Records drawn from a dataset:
▬▬▬

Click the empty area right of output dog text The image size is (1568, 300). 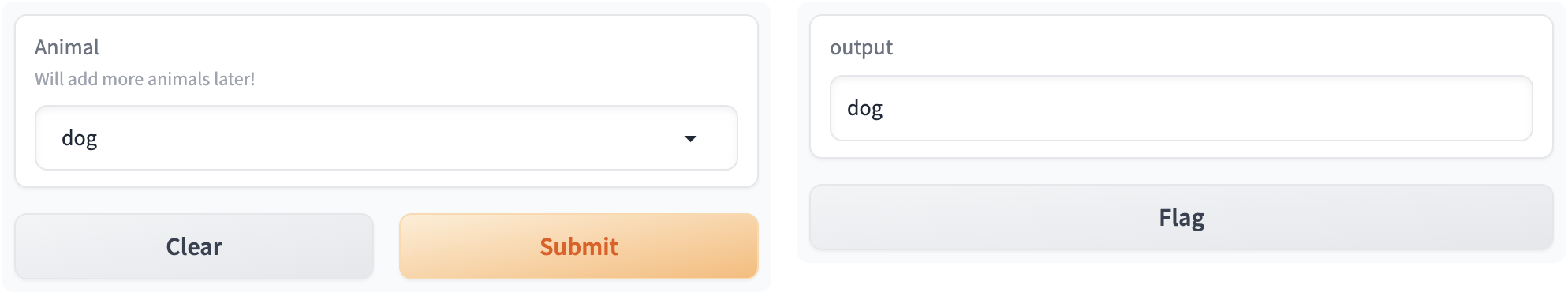tap(1207, 108)
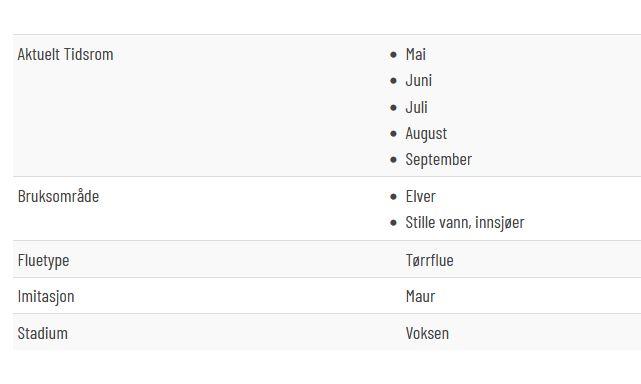The height and width of the screenshot is (384, 641).
Task: Click the Juli list entry
Action: (417, 107)
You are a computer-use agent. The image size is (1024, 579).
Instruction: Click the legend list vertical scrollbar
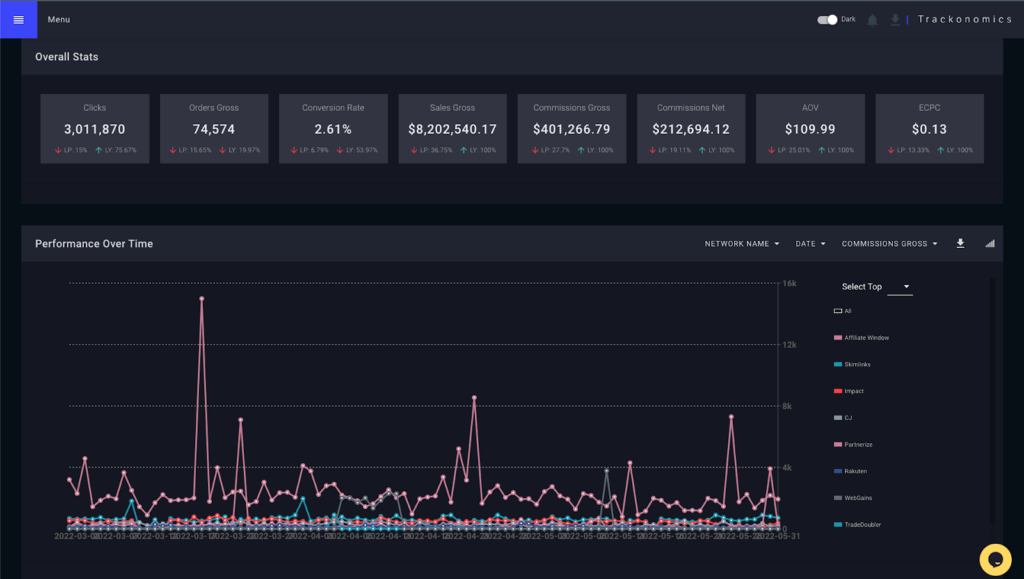coord(991,400)
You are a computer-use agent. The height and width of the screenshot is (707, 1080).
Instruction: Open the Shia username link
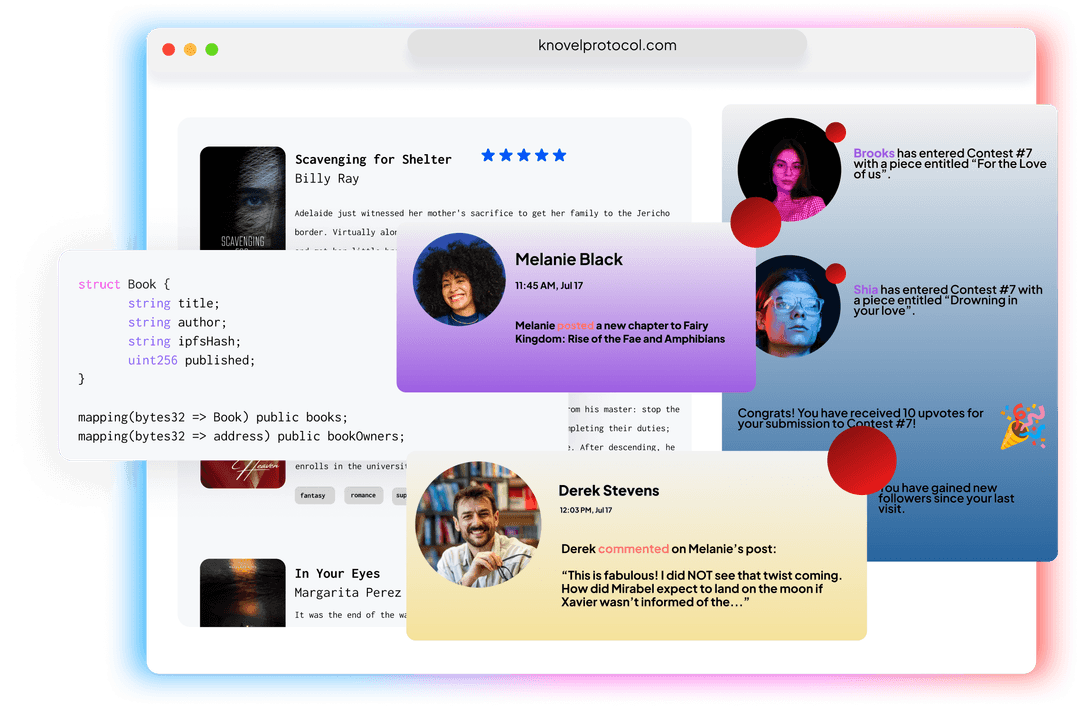pos(865,290)
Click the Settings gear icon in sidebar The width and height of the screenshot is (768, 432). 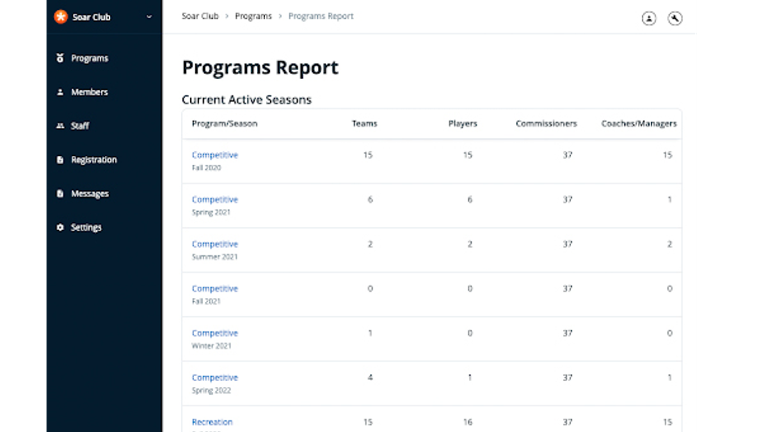coord(60,228)
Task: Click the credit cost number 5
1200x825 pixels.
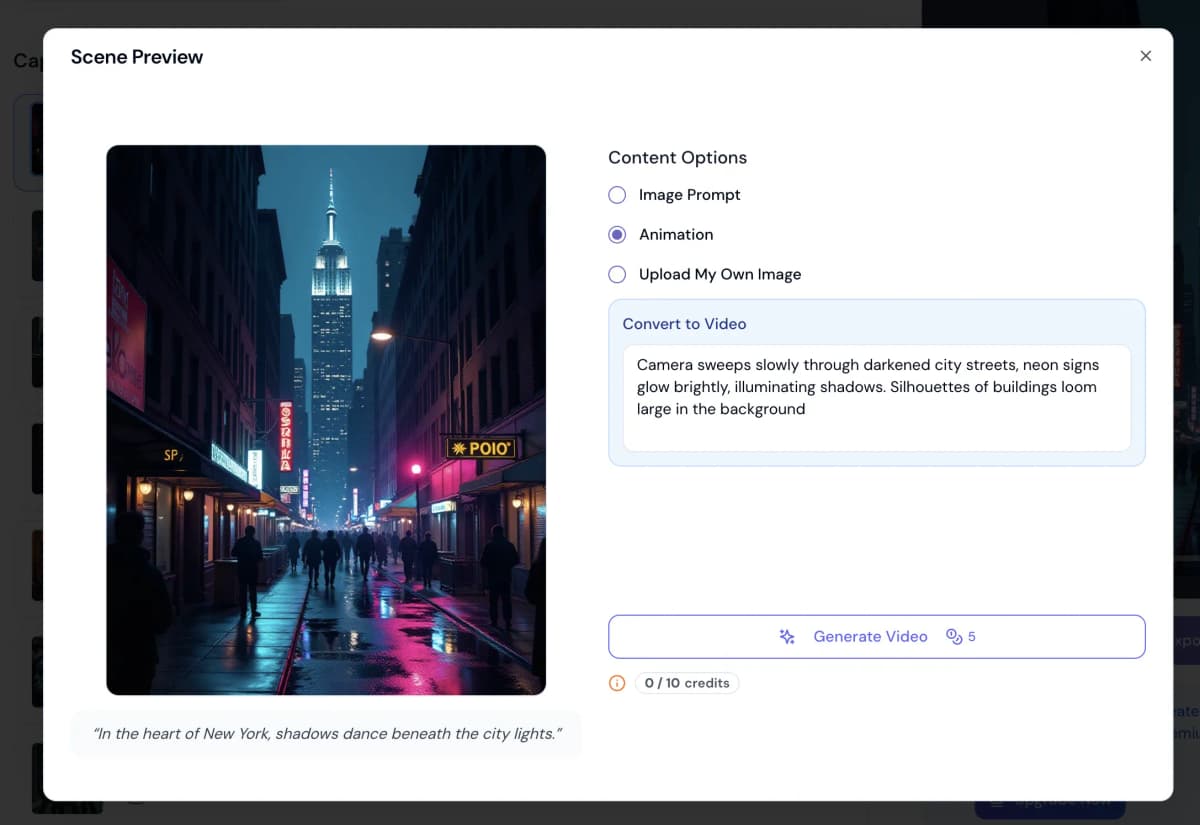Action: 972,637
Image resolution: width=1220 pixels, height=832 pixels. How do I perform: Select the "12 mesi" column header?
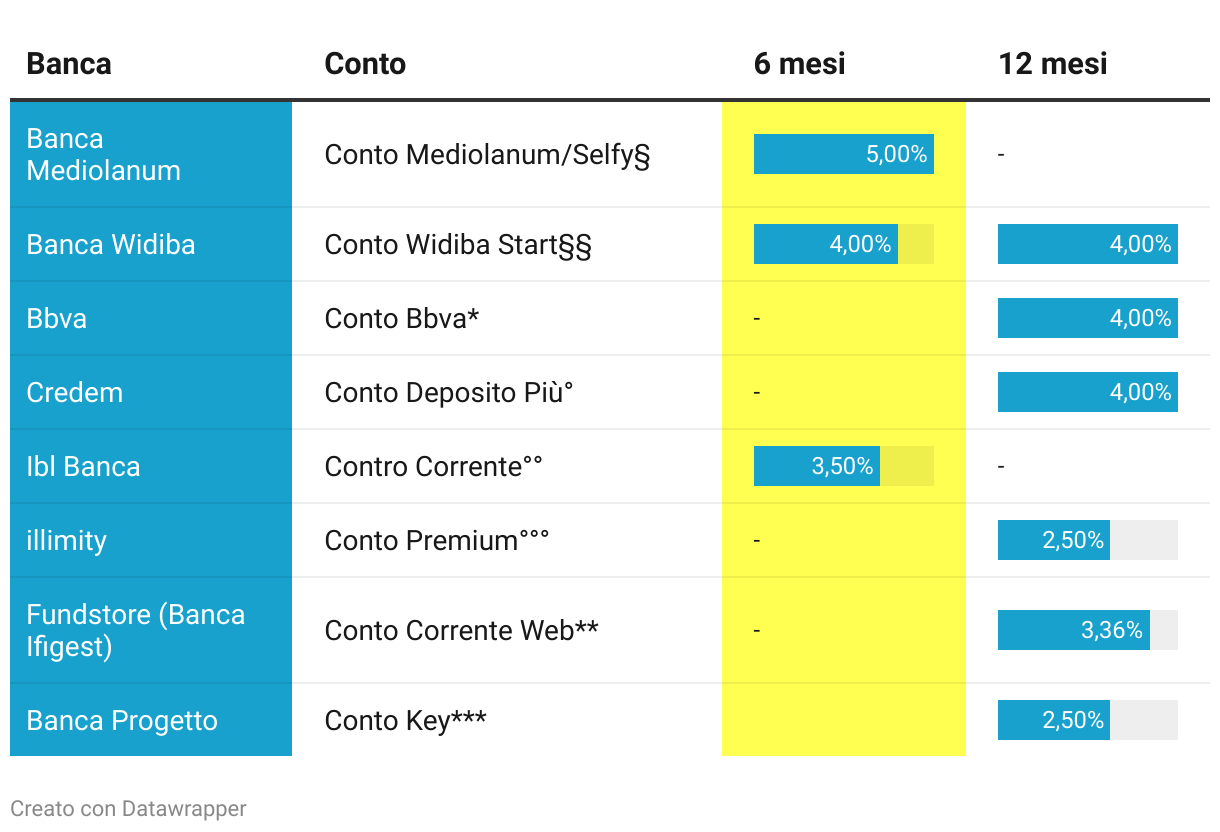(x=1052, y=64)
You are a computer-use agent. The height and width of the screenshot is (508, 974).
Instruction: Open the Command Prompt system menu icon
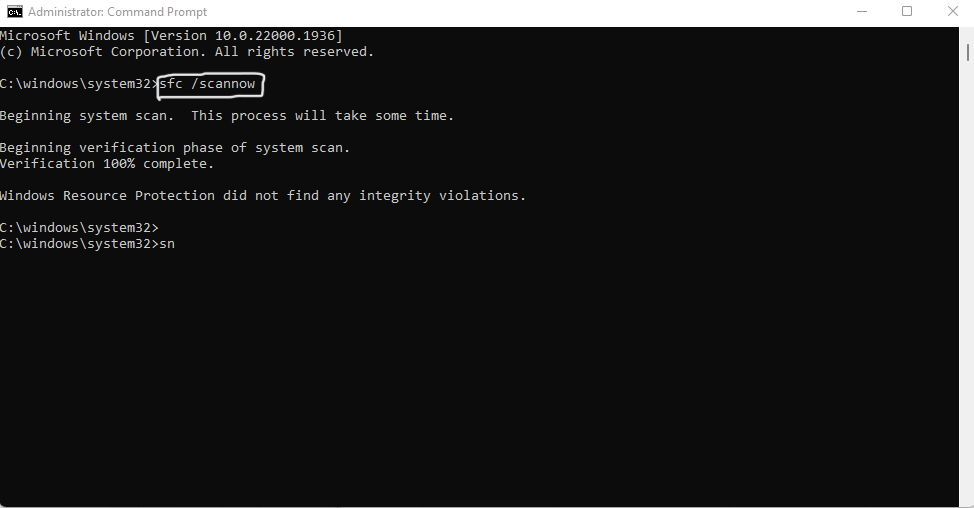coord(15,12)
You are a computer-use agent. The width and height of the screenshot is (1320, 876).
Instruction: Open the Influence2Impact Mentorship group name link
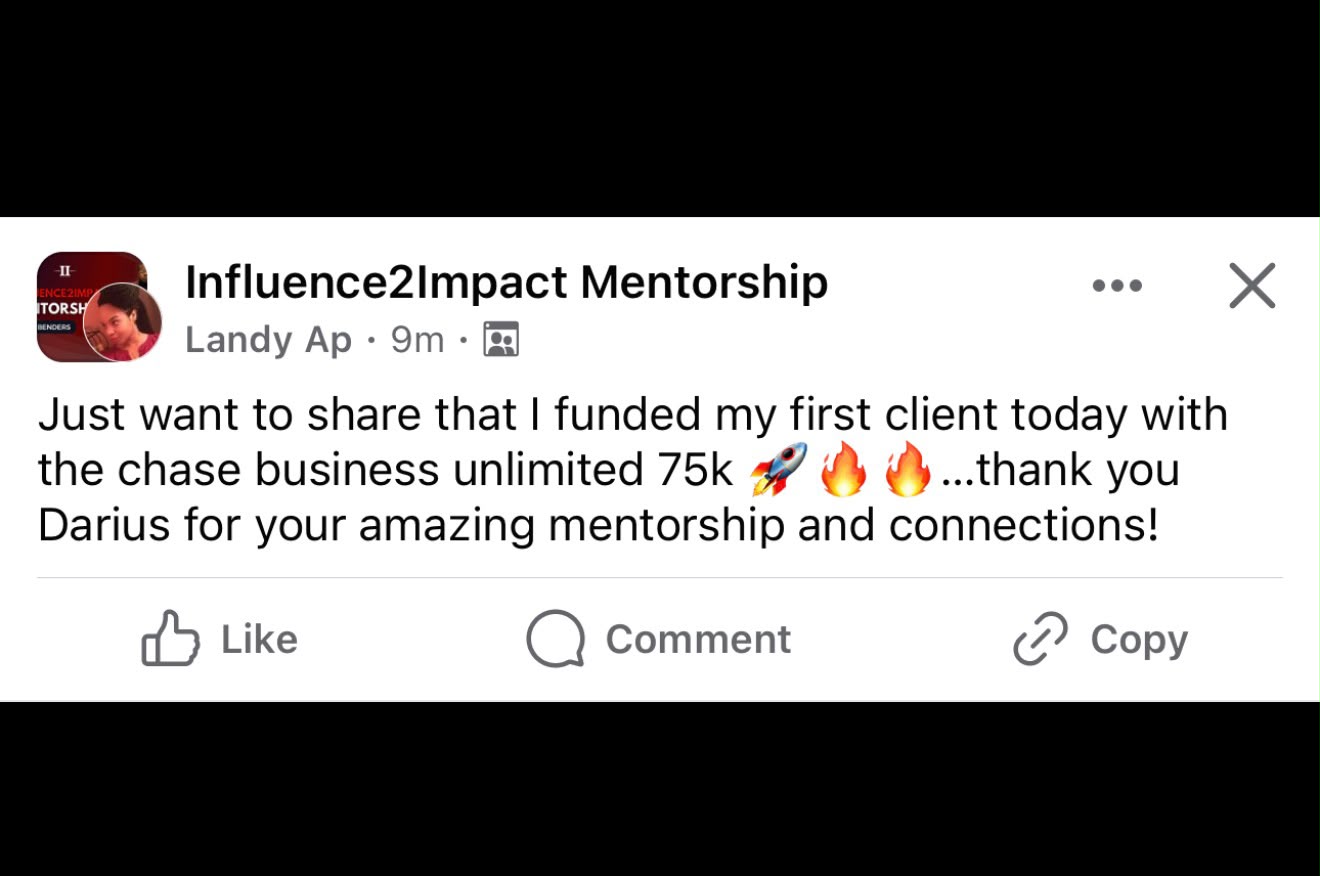[x=506, y=282]
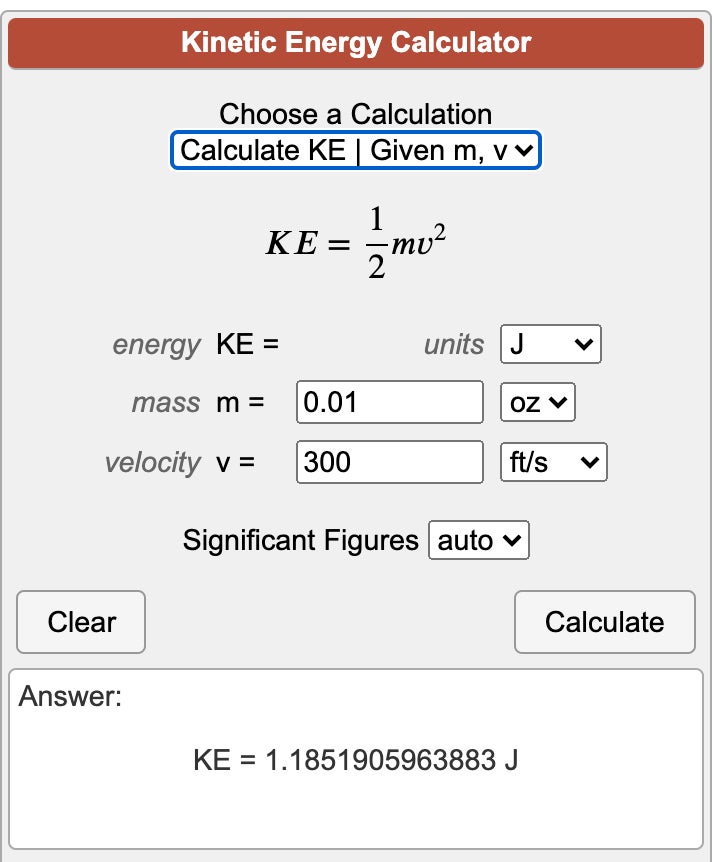Click the italic "energy" label
The image size is (714, 862).
[156, 346]
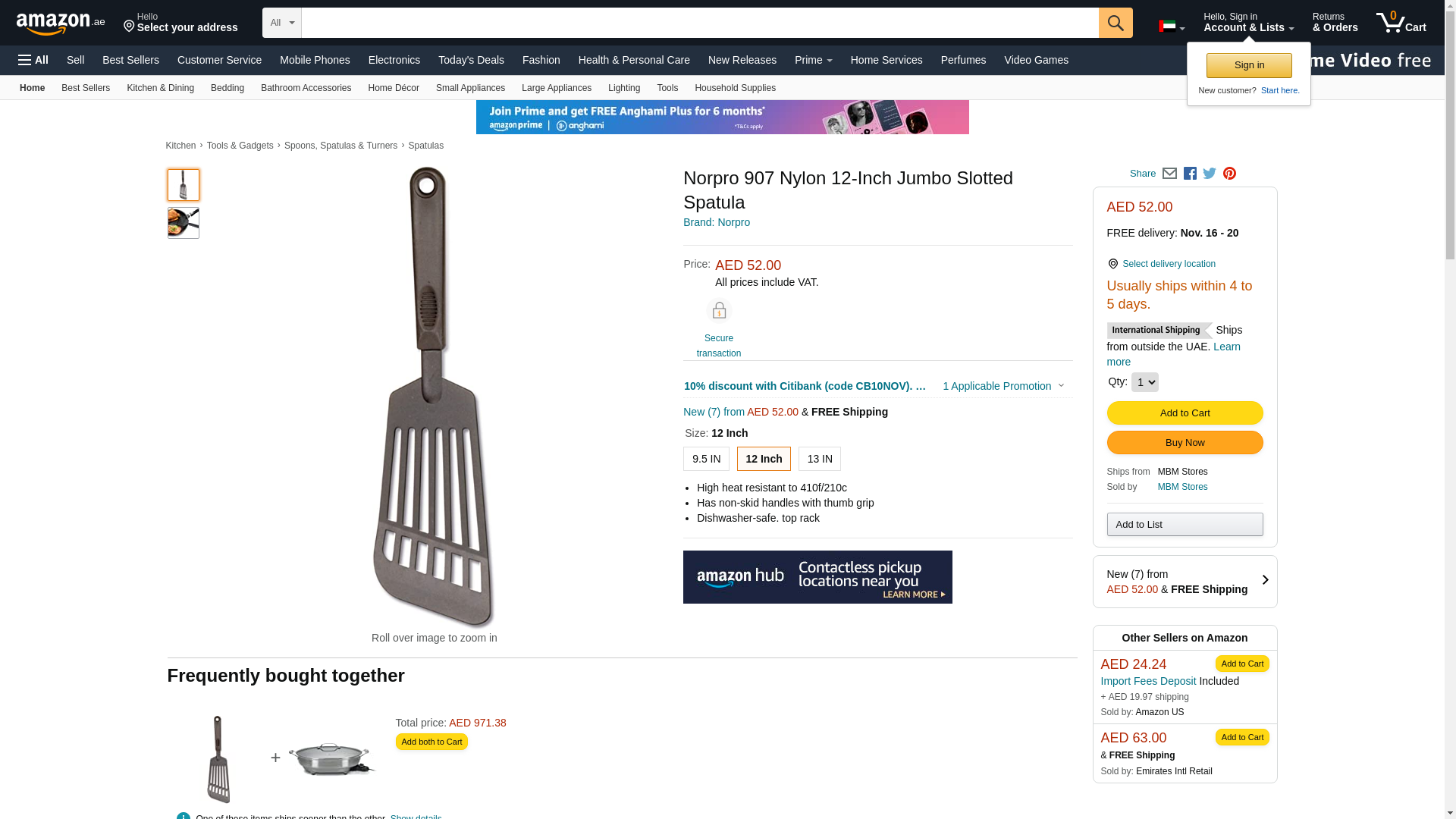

▬▬▬

*INSTRUCTIONS TO FOLLOW*
Show every line of the entries above where the word "agent" occurs.

*ANSWER BELOW*
You are a computer-use agent. The image size is (1024, 579).
You are a computer-use agent. The height and width of the screenshot is (707, 1080).
You are a computer-use agent. The height and width of the screenshot is (508, 974).
You are a computer-use agent. The width and height of the screenshot is (1320, 876).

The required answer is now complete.